OBJECTIVE: Tuberculosis was a major cause of morbidity and manpower loss in the Armed Forces during World War II. Military control programmes commenced in the 1950s but were initially limited in scope by the many recruits who were already tuberculin positive on enlistment. The aim of our study was to examine whether veterans have an increased risk of tuberculosis compared with non-veterans. METHODS: Retrospective cohort study of 57 000 veterans born 1945-1985, and 173 000 people with no record of military service, resident in Scotland, matched for age, sex and area of residence, using Cox proportional hazard analysis to compare the risk of tuberculosis overall, by birth cohort, length of service and year of diagnosis and to examine comorbidities. RESULTS: Over mean 29 years follow-up, 69 (0.12%) veterans were recorded as having tuberculosis, compared with 267 (0.15%) non-veterans (unadjusted HR 0.90, 95% CIs 0.69 to 1.19, p=0.463). Only the 1945-1949 veterans' birth cohort was at higher risk, unadjusted HR 1.54, 95% CIs 0.98 to 2.45, p=0.061, although the difference in risk did not achieve significance. Veterans born from 1950 were at significantly reduced risk of tuberculosis compared with non-veterans after adjusting for deprivation, HR 0.67, 95% CI 0.47 to 0.95, p=0.026. The most common comorbidities were smoking-related and alcohol-related disease. The risk of comorbid hepatitis B or C was very low, in both veterans and non-veterans. No length of service was associated with an increased risk of tuberculosis in comparison with non-veterans. CONCLUSIONS: Scottish veterans born before 1950 are at moderately increased risk of tuberculosis compared with age, sex and geographically matched civilians with no record of service, although the difference is not statistically significant. Scottish veterans born from 1950 show a reduction in risk compared with civilians. Tuberculosis should be considered in the differential diagnosis of respiratory disease in the older veteran.

Early adoption of screening and the changing pattern of cervical cancer in UK military women: evidence from the Scottish Veterans Health Study.
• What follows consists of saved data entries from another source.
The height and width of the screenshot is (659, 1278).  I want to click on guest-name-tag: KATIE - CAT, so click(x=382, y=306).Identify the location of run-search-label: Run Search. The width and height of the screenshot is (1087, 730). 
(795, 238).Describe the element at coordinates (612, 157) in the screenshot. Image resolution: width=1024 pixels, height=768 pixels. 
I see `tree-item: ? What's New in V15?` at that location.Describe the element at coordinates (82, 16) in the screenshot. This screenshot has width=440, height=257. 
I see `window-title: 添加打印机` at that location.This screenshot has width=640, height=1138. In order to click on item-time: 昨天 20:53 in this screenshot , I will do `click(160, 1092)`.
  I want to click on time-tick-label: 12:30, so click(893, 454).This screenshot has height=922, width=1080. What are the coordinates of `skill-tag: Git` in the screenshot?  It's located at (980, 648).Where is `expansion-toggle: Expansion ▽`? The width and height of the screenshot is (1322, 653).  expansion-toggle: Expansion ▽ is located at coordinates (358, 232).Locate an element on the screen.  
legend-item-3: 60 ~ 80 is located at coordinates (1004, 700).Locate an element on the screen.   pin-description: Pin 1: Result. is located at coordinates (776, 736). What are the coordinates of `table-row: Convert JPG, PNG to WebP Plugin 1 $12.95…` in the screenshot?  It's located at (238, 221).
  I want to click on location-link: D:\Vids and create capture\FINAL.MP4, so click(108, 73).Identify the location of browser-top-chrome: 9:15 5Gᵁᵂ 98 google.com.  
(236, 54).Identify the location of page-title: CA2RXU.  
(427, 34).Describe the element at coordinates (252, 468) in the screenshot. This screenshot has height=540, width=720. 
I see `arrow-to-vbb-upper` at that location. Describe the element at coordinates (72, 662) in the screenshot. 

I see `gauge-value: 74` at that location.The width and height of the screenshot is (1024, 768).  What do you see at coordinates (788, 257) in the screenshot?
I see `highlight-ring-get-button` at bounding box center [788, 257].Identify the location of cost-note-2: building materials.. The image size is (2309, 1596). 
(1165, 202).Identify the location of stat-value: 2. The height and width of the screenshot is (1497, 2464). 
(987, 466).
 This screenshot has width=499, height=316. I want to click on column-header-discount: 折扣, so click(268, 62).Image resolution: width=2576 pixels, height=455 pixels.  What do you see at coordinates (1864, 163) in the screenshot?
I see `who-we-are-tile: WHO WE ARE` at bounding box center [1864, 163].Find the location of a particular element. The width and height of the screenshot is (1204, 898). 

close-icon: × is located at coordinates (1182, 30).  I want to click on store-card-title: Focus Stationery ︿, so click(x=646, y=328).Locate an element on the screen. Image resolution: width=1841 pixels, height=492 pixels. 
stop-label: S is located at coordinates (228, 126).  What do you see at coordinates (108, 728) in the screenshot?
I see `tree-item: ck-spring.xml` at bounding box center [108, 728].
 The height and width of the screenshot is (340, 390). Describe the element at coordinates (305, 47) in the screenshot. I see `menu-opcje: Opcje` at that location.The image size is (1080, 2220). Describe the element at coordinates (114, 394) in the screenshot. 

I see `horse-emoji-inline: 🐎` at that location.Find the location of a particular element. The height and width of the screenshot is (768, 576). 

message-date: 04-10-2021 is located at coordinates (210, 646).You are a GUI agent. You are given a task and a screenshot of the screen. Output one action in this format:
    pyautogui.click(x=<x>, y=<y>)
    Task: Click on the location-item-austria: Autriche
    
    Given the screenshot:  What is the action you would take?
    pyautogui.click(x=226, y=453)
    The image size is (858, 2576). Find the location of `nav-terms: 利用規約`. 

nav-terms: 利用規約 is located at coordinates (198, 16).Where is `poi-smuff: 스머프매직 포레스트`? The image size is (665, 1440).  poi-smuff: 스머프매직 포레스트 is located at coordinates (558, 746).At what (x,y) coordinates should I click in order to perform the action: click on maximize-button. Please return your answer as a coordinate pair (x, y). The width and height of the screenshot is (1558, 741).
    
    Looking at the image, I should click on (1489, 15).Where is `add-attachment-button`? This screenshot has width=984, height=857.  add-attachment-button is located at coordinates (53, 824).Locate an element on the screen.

OBJECTIVE: To examine the risk of cervical cancer in a large national cohort of military veteran women followed up for up to 30 years. METHODS: Retrospective cohort study of 5235 veteran women born between 1945 and 1985, and 20 703 women with no record of service matched for age and area of residence, using Cox proportional hazard models to compare the overall risk of cervical cancer and by year of birth. RESULTS: During the follow-up period 1981-2012, there were 18 (0.34%) cases of cervical cancer in the veteran women compared with 81 (0.39%) in the non-veterans. The difference was not statistically significant overall (adjusted HR 0.95, 95% CI 0.57 to 1.59). When analysed by the year of birth, veteran women born in 1958 and earlier had a non-significantly higher risk than non-veterans (adjusted HR 1.24, 95% CI 0.68 to 2.26), while veteran women born after 1958 had a non-significant reduction in risk (adjusted HR 0.51, 95% CI 0.18 to 1.44). CONCLUSIONS: Women born after 1958 who have served in the Armed Forces are at reduced risk of cervical cancer compared with women who have never served, and compared with older veteran women. Small numbers of cases precluded statistical significance. The change in risk pattern in veteran women coincided with the introduction of cervical screening in the Armed Forces, which predated the UK national programme, and provides evidence for the long-term effectiveness of the Armed Forces' sexual health strategy. The impact of recent changes in the screening age, and of human papillomavirus immunisation, should be monitored in the future.